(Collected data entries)

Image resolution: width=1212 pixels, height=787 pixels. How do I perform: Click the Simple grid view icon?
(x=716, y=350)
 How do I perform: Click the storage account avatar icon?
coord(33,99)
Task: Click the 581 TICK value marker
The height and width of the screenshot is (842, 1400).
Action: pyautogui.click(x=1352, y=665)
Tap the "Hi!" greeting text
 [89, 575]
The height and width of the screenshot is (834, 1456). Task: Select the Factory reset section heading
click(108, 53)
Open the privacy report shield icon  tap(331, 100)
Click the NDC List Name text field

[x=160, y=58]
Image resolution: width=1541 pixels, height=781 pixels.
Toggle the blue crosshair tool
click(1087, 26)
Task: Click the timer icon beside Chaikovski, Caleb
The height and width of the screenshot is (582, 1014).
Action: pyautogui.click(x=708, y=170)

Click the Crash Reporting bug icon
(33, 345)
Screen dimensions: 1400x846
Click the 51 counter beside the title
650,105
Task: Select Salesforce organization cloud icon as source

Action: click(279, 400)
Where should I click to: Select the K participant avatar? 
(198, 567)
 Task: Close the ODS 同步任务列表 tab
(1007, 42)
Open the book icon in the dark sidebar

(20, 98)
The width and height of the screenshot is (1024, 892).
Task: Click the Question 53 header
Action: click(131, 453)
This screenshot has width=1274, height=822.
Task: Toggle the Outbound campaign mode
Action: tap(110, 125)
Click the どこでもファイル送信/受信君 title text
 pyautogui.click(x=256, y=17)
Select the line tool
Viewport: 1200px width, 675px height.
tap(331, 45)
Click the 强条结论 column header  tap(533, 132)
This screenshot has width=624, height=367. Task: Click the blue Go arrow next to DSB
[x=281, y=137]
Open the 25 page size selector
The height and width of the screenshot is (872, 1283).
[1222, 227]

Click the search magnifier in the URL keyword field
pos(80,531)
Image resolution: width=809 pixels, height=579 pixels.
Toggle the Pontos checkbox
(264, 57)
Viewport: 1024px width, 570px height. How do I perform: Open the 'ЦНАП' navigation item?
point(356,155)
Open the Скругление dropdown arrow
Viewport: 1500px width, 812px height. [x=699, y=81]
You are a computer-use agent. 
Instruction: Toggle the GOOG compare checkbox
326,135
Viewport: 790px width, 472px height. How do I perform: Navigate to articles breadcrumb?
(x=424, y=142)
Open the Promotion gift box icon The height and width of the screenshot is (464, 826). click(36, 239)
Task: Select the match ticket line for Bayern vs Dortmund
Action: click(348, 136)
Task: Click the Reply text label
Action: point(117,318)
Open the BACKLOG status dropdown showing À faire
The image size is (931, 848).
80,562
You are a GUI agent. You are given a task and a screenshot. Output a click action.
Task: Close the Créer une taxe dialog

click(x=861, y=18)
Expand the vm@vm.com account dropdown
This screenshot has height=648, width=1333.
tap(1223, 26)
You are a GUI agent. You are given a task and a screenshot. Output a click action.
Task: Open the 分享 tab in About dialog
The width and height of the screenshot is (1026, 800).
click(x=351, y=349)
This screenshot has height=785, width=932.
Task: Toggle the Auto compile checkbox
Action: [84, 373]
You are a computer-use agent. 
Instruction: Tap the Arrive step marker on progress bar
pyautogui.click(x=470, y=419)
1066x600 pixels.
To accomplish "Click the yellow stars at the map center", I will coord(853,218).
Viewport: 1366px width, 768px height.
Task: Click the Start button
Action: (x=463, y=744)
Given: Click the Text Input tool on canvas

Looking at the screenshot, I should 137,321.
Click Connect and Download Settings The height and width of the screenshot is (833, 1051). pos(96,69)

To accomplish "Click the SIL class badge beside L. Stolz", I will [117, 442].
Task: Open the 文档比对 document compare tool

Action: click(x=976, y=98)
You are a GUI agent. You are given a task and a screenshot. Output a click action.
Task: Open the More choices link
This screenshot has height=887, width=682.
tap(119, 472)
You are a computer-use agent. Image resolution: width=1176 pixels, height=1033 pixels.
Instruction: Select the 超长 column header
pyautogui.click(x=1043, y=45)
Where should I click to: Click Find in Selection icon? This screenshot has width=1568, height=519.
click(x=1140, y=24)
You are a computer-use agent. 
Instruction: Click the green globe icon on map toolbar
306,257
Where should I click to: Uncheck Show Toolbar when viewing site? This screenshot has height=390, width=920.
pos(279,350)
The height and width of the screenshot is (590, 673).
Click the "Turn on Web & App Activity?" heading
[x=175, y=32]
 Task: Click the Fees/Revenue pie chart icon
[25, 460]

YOUR INSTRUCTIONS |
Copy, exactly and with nothing added, the lines from the one containing "You are a computer-use agent. Image" through the end of the records.

REPLY TO THE TASK |
You are a computer-use agent. Image resolution: width=1176 pixels, height=1033 pixels.
Instruction: Select the 超长 column header
pyautogui.click(x=1043, y=45)
Where should I click to: Click Find in Selection icon? This screenshot has width=1568, height=519.
click(x=1140, y=24)
You are a computer-use agent. 
Instruction: Click the green globe icon on map toolbar
306,257
Where should I click to: Uncheck Show Toolbar when viewing site? This screenshot has height=390, width=920.
pos(279,350)
The height and width of the screenshot is (590, 673).
Click the "Turn on Web & App Activity?" heading
[x=175, y=32]
 Task: Click the Fees/Revenue pie chart icon
[25, 460]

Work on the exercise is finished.